Excerpts from a dataset:
_____

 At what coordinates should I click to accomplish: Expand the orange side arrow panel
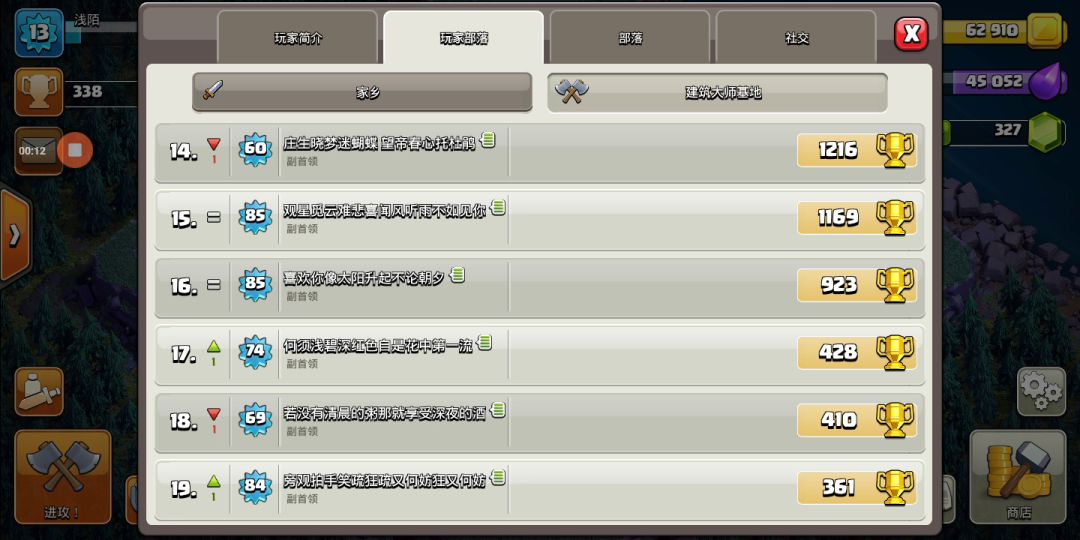14,235
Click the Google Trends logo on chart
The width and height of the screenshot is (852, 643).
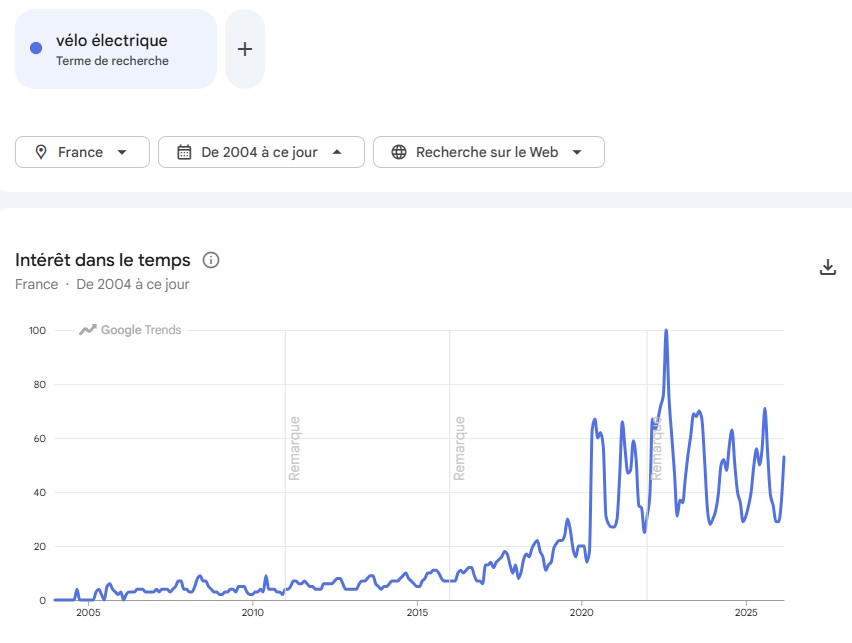(x=131, y=330)
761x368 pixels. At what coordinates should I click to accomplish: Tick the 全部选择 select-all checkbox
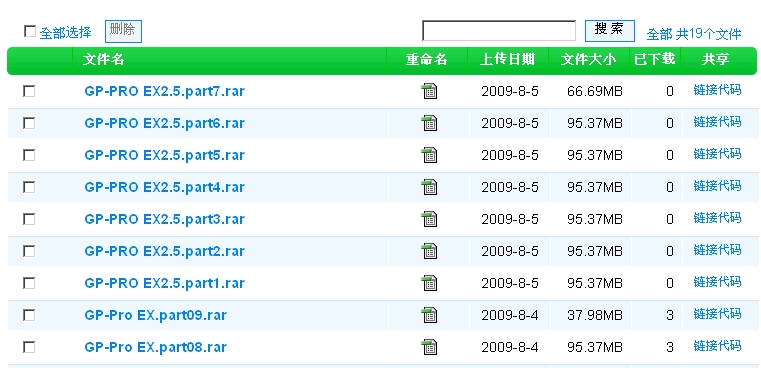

_____

## Work instructions
Copy all the data exactly as written, but skip any picture.

## Solved problem
 At what coordinates should I click to accomplish: Expand the orange side arrow panel
14,235
Click the Google Trends logo on chart
The width and height of the screenshot is (852, 643).
(x=131, y=330)
761x368 pixels. At what coordinates should I click to accomplish: Tick the 全部选择 select-all checkbox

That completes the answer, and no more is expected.